La presidenta Claudia Sheinbaum, afirmó que el gobierno mexicano buscará la eliminación de aranceles al acero y aluminio impuestos por Estados Unidos, así como reducir a cero los gravámenes a los vehículos, durante la próxima revisión del Tratado entre México, Estados Unidos y Canadá (T‑MEC).
Durante su conferencia matutina, la mandataria explicó que uno de los principales objetivos de México en la mesa de negociación será retirar los aranceles aplicados bajo el capítulo 232 de la legislación estadounidense, que actualmente afectan principalmente a estos sectores estratégicos.
“Obviamente nosotros queremos la disminución o de plano que todo aquello que cumpla con las reglas de origen quede fuera del capítulo 232, donde subieron aranceles en Estados Unidos, principalmente en acero y aluminio”, señaló.
Sheinbaum detalló que la posición mexicana también busca reducir o eliminar los aranceles a los vehículos fabricados en México, con el argumento de que las tarifas actuales colocan a la industria automotriz nacional en desventaja frente a otros socios comerciales de Estados Unidos.
“Evidentemente queremos que lleguen a cero los vehículos y si no, pues que por lo menos no haya mayor cuota a los vehículos de México que a los que se hacen en Europa o Corea”, puntualizó.

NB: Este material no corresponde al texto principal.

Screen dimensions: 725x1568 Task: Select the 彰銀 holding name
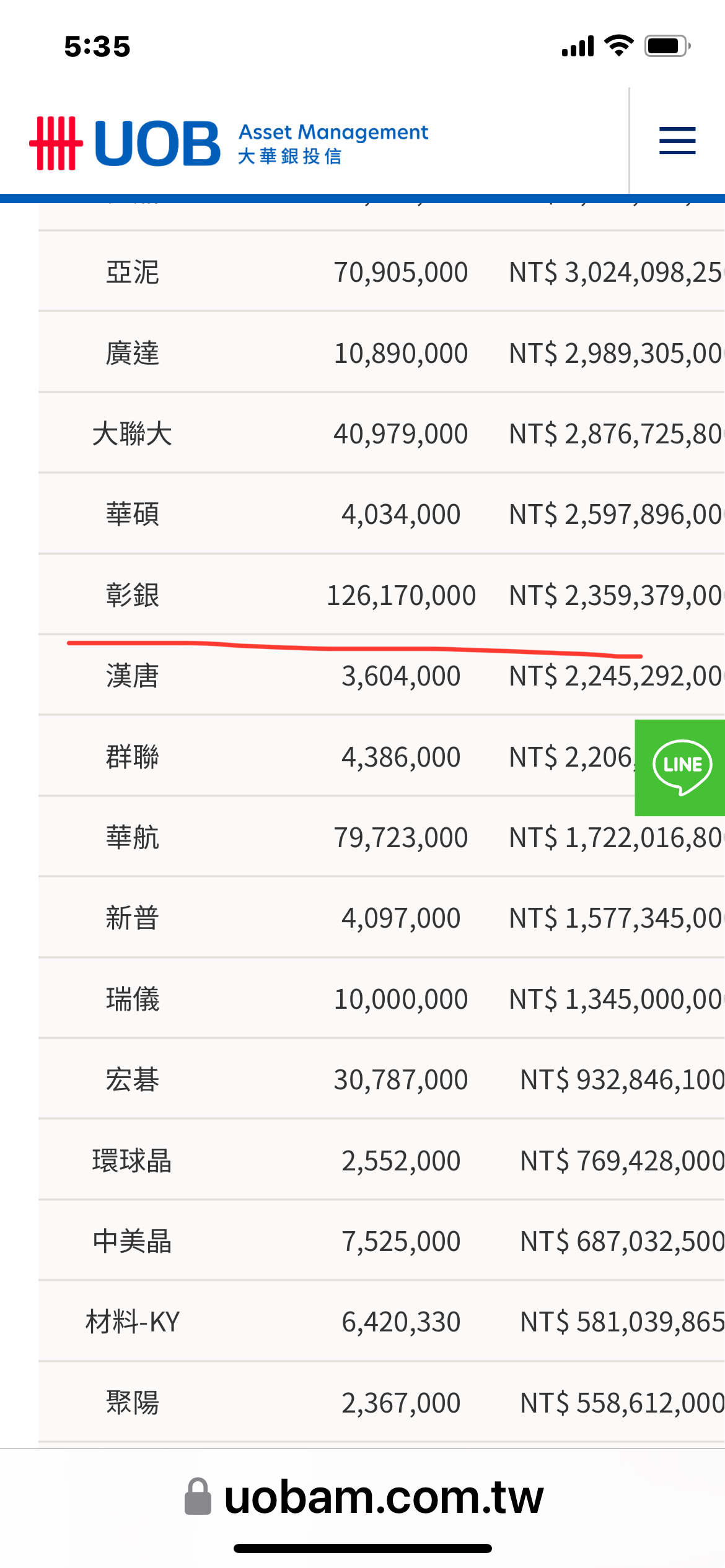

La presidenta indicó que esta postura ha sido planteada directamente al mandatario estadounidense, Donald Trump, así como en las mesas de trabajo entre funcionarios de ambos países.
En este proceso, destacó la participación del secretario de Economía, Marcelo Ebrard, quien —dijo— mantiene comunicación permanente con autoridades comerciales de Estados Unidos, mientras que la Secretaría de Hacienda sostiene diálogo con el Departamento del Tesoro para preparar la revisión del tratado.
Sheinbaum explicó que, del lado estadounidense, uno de los temas que se han planteado para la revisión del acuerdo comercial es reforzar el cumplimiento de las reglas de origen, es decir, garantizar que los productos fabricados en México integren una mayor proporción de insumos producidos en América del Norte.
“¿Qué quiere decir eso? Que lo que se produce en México tenga una cadena productiva donde la mayor parte de sus componentes hayan sido producidos en América del Norte”, explicó.
La mandataria señaló que México coincide en esencia con este planteamiento, al igual que con la propuesta de fortalecer las cadenas de suministro regionales, ya que considera que estas medidas pueden consolidar la competitividad de la región.
Pese a estos puntos de coincidencia, la presidenta subrayó que México mantendrá como eje de su postura la eliminación de tarifas comerciales, al considerar que el tratado fue diseñado para facilitar el comercio y no para imponer restricciones.
“Nosotros consideramos que para beneficio de ambos países las tarifas no deben existir”, concluyó.
La revisión del T-MEC está prevista dentro del mecanismo establecido en el propio acuerdo comercial, que contempla evaluaciones periódicas para determinar su funcionamiento y posibles ajustes en la relación económica entre México, Estados Unidos y Canadá.